If you’ve ever shouted at a distant building or hillside and heard an echo, you’ve experienced the basic principle behind radar. Soundwaves from your mouth moved through the air at approximately 600 mph. If there were nothing substantial in front of you, these soundwaves would have traveled a certain distance and basically dissipated.
But if those soundwaves struck the side of a building or the surface of a lake or a cliff wall, a portion of those soundwaves would be reflected back to the source. Your ears would pick up the words you shouted a few seconds earlier. If you had a very sensitive stopwatch and good hearing, you could have clocked the time between your shouted words and the instant you heard the echo. This is essentially what radar does, only in a more complicated way.
Radar is an acronym for Radio Detection and Ranging. In order to understand the more complicated principles of radar, it might be useful to examine each element by itself:
- Radio. Most of us are bombarded by some form of radar every day and we rarely notice. This is because radar units use high-frequency radio waves which cannot be heard by human ears. These waves could be as high as 40,000 Mhz in the case of microwave transmitters, but the specific frequency must be known to the radar operator. A radio transmitter is used to send out a series of electronic pulses into the air. This transmitter is often mounted on a rotating device in order to sweep the entire area around the radar tower. Instead of moving at the speed of sound, these pulses move at nearly the speed of light. Once a pulse is sent out, it is tracked by a receiver system. If the pulse is not blocked by an object, it will continue outward until it dissipates. Consequently, the receiver will not pick up a return signal and the radar screen will remain blank in that particular area. But if the pulse strikes an object, some of the waves will be reflected back to the tower. The receiver will pick up this signal and computer-aided modules will assign relatively strength to it. The radar screen will contain a visible dot at this location. Once all of the individual pulses have been received and measured, the entire screen will show where all the signals were reflected. A trained operator can then use this information to determine what objects were encountered.

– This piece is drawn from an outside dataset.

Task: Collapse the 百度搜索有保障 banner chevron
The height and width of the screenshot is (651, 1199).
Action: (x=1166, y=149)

- Detection. The first thing a basic radar system can do is detect a solid object in the area it scans sonically. The transmitter sends out a pulse of radio waves and eventually they strike an object. By measuring the time it takes to send out the signal and receive its echo, a radar operator can calculate the distance of the object from the radar array. Since radio waves move so fast, this time is often measured in microseconds. If a solid object continues to be picked up in the same place, the radar operator can assume the object is not moving. Many weather radar systems will pick up reflections from the ground which will appear to be cloud formations. Trained meteorologists call this phenomenon ‘ground clutter’ and they will generally ignore it. Military pilots also learn to recognize enemy aircraft by their specific patterns on the radar screen. This helps pilots discriminate between an enemy threat and a flock of birds.
- Ranging. This is where radar technology gets very interesting. A pulse of radio waves can detect a solid object simply by measuring reflectivity towards the tower, but this reading alone does not indicate movement. In order to estimate the range and movement of an object, more sophisticated readings must be taken. The basic principle behind these readings is called a Doppler shift. Understanding the Doppler shift is key to calculating the movement and speed of any object in the radar’s range.

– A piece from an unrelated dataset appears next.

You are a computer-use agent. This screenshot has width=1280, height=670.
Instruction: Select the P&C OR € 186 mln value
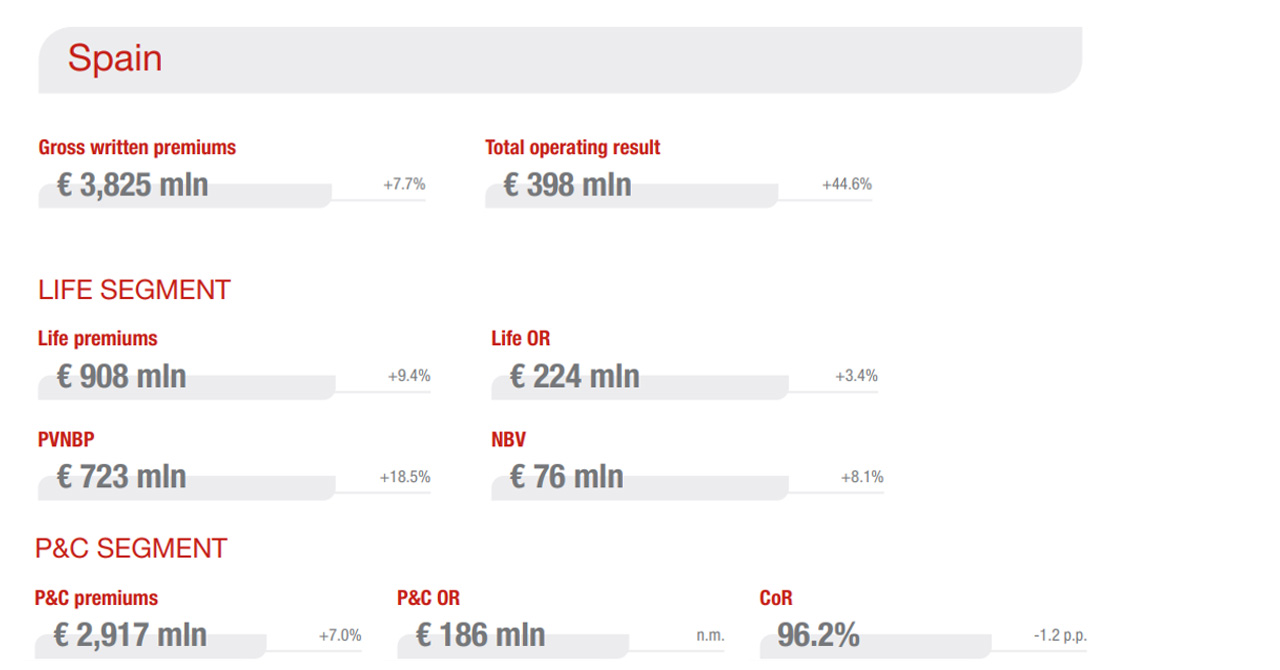[x=480, y=635]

One common example of a Doppler shift occurs when a police car approaches from a distance. A listener may hear the siren grow louder as the car becomes closer, but something else happens at the same time. The tone of the siren will also become higher.
This apparent change in pitch is caused by a Doppler shift. The siren’s true pitch and volume never changed from the moment it was activated, but the listener receives a higher concentration of soundwaves as the car grew closer. The tone changed because the frequency of these concentrated waves became higher. As the car moves away, the siren’s soundwaves slow down and the tone is lower.
In order to calculate an object’s speed on radar, the system must take this Doppler shift into account. Remember that the original radio pulse which detected the object was sent out at a specific frequency. If the reflected signal came back at that same frequency, the object is most likely stationary. But an object moving towards the receiver is essentially shortening the distance of the reflected radio wave.
The frequency becomes higher because of the Doppler shift. By calculating how much higher the reflected frequency has become, the relative speed of the object can be determined. As more readings are taken, the motion of the object can be seen on the radar screen. This is how law enforcement can calculate the speed of drivers as they pass by the radar unit. An initial electronic pulse becomes the base measurement.
As the car moves towards the radar gun, the Doppler shift is measured and calculated. Only an object moving in the narrow beam of the radar gun can be timed in this manner, which eliminates the possibility of trees or street signs being clocked at 115 mph. Doppler shift measurements also allow meteorologists and pilots to determine the speed of an approaching storm system.